Education Cabinet Secretary Amina Mohammed has announced a 100% waiver on Higher Education Loans Board (HELB) penalties. She said the move will act as an incentive to all the past beneficiaries who owe the board over Ksh 8 billion.
She said, however, the moratorium will only be applicable to those who will repay their loans in a lump sum between May 3 to end of June.
The CS has also directed that all universities to adopt HELB smart cards that will enable them easily monitor repayment of loans disbursed to students.
Speaking on Thursday during the launch of HELB employers portal, Mohammed said the smart card will accelerate the remittance process by removing the physical contact of university deans and students ledgers which causes delays. The portal will be used to upload employees’ payments information online.

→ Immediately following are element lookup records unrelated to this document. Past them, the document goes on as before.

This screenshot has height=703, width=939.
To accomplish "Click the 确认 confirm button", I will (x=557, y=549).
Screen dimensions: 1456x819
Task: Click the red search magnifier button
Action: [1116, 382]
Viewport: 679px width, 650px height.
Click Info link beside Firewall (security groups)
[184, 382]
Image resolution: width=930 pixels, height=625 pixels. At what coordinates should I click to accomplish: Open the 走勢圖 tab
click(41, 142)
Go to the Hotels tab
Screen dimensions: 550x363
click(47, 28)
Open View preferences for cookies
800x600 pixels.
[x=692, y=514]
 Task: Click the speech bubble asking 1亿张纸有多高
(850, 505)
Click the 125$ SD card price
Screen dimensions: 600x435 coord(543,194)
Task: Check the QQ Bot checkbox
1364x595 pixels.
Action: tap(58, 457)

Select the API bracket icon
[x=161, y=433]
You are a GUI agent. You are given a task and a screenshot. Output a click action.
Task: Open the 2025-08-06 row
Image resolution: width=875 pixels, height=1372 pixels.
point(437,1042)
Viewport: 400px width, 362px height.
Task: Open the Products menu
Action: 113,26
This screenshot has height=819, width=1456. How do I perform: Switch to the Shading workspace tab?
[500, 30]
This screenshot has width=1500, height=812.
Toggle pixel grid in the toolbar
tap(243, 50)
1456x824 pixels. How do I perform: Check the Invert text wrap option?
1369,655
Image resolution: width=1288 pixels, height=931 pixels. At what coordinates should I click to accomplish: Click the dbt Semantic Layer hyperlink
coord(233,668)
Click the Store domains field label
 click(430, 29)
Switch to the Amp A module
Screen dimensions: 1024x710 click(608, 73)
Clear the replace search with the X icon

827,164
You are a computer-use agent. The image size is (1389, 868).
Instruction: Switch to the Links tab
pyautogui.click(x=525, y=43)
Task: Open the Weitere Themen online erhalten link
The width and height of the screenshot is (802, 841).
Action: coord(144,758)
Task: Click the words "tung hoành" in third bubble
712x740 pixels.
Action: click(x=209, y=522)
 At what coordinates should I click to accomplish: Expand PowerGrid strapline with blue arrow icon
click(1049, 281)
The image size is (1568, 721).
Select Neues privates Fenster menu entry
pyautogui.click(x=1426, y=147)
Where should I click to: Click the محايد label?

“The Smart Card, which is already in use at Kenya Methodist University, Maasai Mara and Pwani Universities, will give students the responsibility to pay fees from the Tuition e-Wallet which is locked by a special system for that purpose”, she said.
Mohammed said the process will be supervised by the Principal Secretary who will in turn issue a report at the beginning of the next funding cycle commencing in September this year.
The CS also encouraged the Technical and Vocational Education Technical Institutions to follow suit as the government is in the process of facilitating a stipend allowance akin to that given to university students.
Mohammed, however, said that despite the tremendous efforts by HELB, out of the 396,680 loan accounts that have matured, 81,994 worth Ksh 8.2 billion are in default.
This, she added, is a key concern for the government as it inhibits HELB’s ability to fund the growing number of new students joining higher education institutions.
“Collaborative efforts between HELB and other partners towards recovery of these loans are most welcome and I am requesting all employers to ensure that university graduates in their employ are made to repay these loans as not afavor but as a primary requirement”, she said.
The CS appealed to past beneficiaries to help educate other young Kenyans by repaying their loans. The Government, she said, was considering converting HELB to a Tertiary Education Funding Corporation.
Mohammed urged the board to advise the ministry on any other alternative of broadening, rationalising and deepening financing of higher education in a more sustainable manner.
The CS said the online Employers portal that is designed to make it easier for employers to check on their staff HELB loan repayment status and remit their staff loan repayment from the comfort of their offices is one of a kind, creative and innovative idea that will ensure increased loan recoveries
She, at the same time, said her office has received complaints from students on delays in tuition remittances to universities, saying this interferes with their ability to register for semester courses causing unnecessary breaks.
“One of my key priorities in this docket is to ensure that all University courses take the required period of time to complete. We must bring to an end the era of perpetual studentship”, she said
HELB Chief Executive Officer Charles Ringera said so far the university scheme loan has supported over 645,000 Kenyans to pursue high education at a total of Sh 72 billion.
In 2016/2017 alone, the Board recovered Ksh 4.1 billion which accounted for 40% of Ksh 10.2 billion for the year.
He explained that the government has this year released Ksh 7.6 billion for HELB, other partners have given Ksh 200 million while they have recovered loan of Ksh 4.5 billion and this total of Ksh 13.2 billion will used in disbursing to others this year.
HELB draws its funding from the government’s exchequer as well as loan repayments from past beneficiaries as a National Revolving Fund. However, they have maintained that repayments are not enough to fully fund higher education forcing them to seek funds from external sources.
According to the HELB chairman Ndegwa Wachira , the last 5 years has seen exchequer support rise from Ksh 3.3 billion to Ksh 7.6 billion. Recovery of loans has also risen from 2.5 to 4.5 billion.